A community board in New York voted 38-0 against a Chabad plan to build a four-story school and community center in its neighborhood.
Community Board 13 in Cambria Heights, Queens, a middle-class, predominately African-American neighborhood where the last Chabad rebbe is buried, rejected the proposal on Monday, the Queens Chronicle reported.
An organization affiliated with the Hasidic sect is seeking permission to demolish three houses and build a four-story facility with dormitory space for up to 62 students near the site where Rabbi Menachem Schneerson is buried.

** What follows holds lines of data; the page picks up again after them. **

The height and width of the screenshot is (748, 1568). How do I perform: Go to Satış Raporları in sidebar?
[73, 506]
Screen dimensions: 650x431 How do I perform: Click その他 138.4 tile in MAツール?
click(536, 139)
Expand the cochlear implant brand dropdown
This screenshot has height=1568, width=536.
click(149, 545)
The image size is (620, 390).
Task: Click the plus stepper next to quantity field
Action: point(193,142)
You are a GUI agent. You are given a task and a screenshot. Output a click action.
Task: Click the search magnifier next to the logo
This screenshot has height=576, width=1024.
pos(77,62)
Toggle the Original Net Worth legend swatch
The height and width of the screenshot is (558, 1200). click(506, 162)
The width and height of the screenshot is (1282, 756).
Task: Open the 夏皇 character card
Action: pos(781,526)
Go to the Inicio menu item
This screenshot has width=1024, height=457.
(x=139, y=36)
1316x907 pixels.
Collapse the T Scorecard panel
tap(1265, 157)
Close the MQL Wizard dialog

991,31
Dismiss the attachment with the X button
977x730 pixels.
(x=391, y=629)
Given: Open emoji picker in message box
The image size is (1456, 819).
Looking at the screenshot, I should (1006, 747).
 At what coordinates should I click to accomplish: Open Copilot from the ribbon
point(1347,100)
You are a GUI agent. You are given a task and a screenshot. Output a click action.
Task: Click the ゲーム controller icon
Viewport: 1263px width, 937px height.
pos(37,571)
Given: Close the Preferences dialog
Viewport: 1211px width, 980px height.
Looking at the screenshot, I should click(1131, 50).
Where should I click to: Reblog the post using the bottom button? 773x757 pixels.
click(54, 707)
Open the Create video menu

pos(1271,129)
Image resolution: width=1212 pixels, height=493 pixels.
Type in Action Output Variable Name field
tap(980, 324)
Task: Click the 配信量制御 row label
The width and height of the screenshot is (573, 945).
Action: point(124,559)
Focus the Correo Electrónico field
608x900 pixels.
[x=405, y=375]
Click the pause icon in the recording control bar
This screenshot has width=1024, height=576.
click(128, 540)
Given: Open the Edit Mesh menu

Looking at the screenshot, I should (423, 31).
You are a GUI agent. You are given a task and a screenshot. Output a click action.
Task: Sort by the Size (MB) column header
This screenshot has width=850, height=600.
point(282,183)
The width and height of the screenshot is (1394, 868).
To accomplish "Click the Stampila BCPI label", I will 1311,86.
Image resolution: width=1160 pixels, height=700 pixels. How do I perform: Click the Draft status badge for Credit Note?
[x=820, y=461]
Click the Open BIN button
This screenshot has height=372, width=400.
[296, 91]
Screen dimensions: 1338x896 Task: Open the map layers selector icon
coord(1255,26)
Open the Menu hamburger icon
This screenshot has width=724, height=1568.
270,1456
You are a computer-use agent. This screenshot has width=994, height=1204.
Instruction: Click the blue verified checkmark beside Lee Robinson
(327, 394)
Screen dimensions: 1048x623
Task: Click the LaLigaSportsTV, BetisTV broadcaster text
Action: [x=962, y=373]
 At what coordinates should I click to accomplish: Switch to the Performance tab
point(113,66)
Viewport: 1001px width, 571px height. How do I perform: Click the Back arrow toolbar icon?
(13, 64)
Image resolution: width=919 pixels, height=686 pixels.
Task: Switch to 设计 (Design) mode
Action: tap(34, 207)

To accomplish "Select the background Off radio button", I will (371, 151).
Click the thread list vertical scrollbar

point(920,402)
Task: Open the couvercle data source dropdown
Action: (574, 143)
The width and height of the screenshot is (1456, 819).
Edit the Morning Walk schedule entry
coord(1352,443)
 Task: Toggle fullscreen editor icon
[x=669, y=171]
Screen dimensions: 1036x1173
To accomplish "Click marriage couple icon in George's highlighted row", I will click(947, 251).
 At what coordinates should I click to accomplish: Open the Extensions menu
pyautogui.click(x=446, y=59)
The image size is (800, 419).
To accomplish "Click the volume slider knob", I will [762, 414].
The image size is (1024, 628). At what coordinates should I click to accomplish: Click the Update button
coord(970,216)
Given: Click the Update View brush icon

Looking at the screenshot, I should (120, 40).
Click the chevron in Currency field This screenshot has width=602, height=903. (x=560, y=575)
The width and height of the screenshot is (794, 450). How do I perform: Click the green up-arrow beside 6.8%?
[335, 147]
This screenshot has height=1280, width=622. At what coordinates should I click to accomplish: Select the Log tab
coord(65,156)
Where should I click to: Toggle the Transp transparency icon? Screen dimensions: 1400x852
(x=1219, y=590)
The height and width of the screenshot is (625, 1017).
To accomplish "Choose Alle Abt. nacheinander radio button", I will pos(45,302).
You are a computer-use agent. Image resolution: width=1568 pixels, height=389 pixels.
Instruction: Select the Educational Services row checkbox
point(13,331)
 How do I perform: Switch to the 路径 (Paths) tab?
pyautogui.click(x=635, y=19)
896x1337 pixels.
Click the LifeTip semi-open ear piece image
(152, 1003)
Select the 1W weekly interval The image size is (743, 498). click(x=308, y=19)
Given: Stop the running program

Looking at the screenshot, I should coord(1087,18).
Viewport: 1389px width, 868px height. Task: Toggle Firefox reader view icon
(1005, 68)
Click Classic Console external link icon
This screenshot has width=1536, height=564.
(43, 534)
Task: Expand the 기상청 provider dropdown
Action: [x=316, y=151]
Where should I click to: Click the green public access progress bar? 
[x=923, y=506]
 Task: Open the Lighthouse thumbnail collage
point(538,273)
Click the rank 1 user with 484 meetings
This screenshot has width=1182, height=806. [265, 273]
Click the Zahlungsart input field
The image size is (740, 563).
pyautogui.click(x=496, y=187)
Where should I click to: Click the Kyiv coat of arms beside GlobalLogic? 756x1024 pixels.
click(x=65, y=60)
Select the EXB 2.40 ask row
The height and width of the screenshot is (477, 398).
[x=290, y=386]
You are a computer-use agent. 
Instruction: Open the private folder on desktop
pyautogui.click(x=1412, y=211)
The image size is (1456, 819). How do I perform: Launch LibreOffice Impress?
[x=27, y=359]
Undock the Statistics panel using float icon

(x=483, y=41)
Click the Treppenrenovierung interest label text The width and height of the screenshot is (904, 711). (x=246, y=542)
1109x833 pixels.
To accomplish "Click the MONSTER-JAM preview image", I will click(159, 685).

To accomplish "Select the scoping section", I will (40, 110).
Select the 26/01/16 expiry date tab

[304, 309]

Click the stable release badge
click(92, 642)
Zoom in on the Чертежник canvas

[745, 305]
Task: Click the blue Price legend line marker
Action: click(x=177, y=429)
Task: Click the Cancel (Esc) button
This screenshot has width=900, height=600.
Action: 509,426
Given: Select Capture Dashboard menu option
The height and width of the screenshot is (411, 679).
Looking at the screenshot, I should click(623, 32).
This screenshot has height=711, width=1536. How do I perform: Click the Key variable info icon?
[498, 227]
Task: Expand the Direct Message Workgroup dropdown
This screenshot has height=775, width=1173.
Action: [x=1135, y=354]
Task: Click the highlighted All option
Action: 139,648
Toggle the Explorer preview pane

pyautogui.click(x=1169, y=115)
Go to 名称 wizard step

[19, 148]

The plan requires special approval because it is in a neighborhood zoned for single-family homes.The proposed building would be located 259 feet from the Ohel Chabad Lubavitch complex on the border with Montefiore Cemetery, where Schneerson is buried.
The complex, which hosts tens of thousands of visitors to Schneerson’s gravesite each year, has long been a source of friction, according to the Queens Chronicle, with residents complaining that the visitors block traffic, block driveways and even relieve themselves on private lawns.
At the meeting, attorney Sheldon Lobel defended Keren Peulos, the Chabad group seeking to erect the building, noting that it is a different entity from the one that runs Ohel Chabad.
The rebbe “dedicated his life to educating children,” Lobel said. “There are children from India, Africa, who need to go to school.
Hopefully, this will be the site of the school where they can send them.”
Lobel also said that the federal and New York State constitutions grant great latitude to religious institutions for zoning regulations.
However, state Sen. Leroy Comrie, whose district includes Cambria Heights, responded that the institution should instead be built in Crown Heights, Brooklyn, the location of Chabad world headquarters. He also said that a dorm does not qualify as a religious institution.